There are many ups and downs for this Zardozi woman who is on her quest to find Mr. Right on Tinder.
I had heard about online dating, who hasn’t? A friend encouraged me to give it a go, but I hesitated. Wouldn’t it be easier, safer, to meet someone when I was out with my friends, at the bar, in the grocery store, anywhere but online.
Finally I gave in to the curiosity surrounding what types of people you could find in the online world.
At first when I set up my profile, I didn’t even include a picture. I just wanted a chance to scope out my options, to see if there was anyone even worth meeting. What I mean by that is anyone handsome enough to catch my eye. Let’s fess up to the reality. Dating apps are purely superficial, but that is no different than spotting someone attractive across the bar. We base our first impression on looks and then make a decision on the everlasting endurance of a relationship, based on the emotional and intellectual connection.
“Let’s fess up to the reality. Dating apps are purely superficial, but that is no different than spotting someone attractive across the bar.”
This is not your Mom and Dad’s old school matchmaking. But it is the modern day version and it can work…. I hope.
The first day on the app didn’t prove to be very successful.
The next morning, during some down time at work, I opened the app again. After a few negative swipes, I came across a guy that looked pretty good and somewhat normal. He had not posted any strange pictures of him with a snake around his neck or shooting wild ducks. It is amazing the kinds of weird pictures you see on these apps.
I clicked on him and was immediately notified by the app that I was a match. He started to message me, and it led to a relationship lasting several months.
I’m going to refer to him as Mr. M, short for Mr. Middle East. Corny, cheesy I know, but he really was so goodlooking as well as brave, caring and kind. Not to mention he was also a gentleman. All the qualities you would not assume to find on an app that is notorious for hook-ups. I’m not looking for someone who is mouthwatering hot. I’m looking for a MAN, someone who compliments me emotionally and intellectually, and of course is handsome too. My match. Everyone’s idea of attraction is different.
Initially I nervously agreed to meeting Mr. M, but only in the presence of my friends. After that first “date,” we both got off the app. He told me he didn’t feel he needed to be on there since he found me. What was the point in looking elsewhere, when I too had found a good catch. My friends who had been in the online dating scene for several months lamented that they could not find a man like him, and that I had lucked out, claiming men like him didn’t exist on these apps.
I felt hopeful that love was possible for me.

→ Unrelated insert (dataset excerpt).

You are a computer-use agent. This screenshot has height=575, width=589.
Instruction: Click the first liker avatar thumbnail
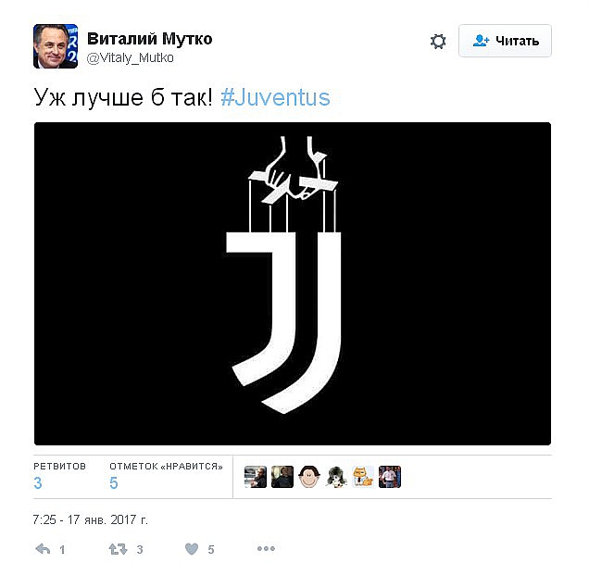point(256,477)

Unfortunately, things didn’t work out with him and soon after I found myself wondering if I should re-install the app. I forced myself to get back to swiping. Why stay home crying over a man that may never come back? I figured returning to the world of swiping would hopefully distract me enough to get over him.
I figured online dating couldn’t be as bad as the horror stories that my friends share, since I had found such a “gem” online. Since returning to the dating app, life has been an odd adventure meeting new people. This is my dating diary. We can laugh and cry together on my journey of swiping for love.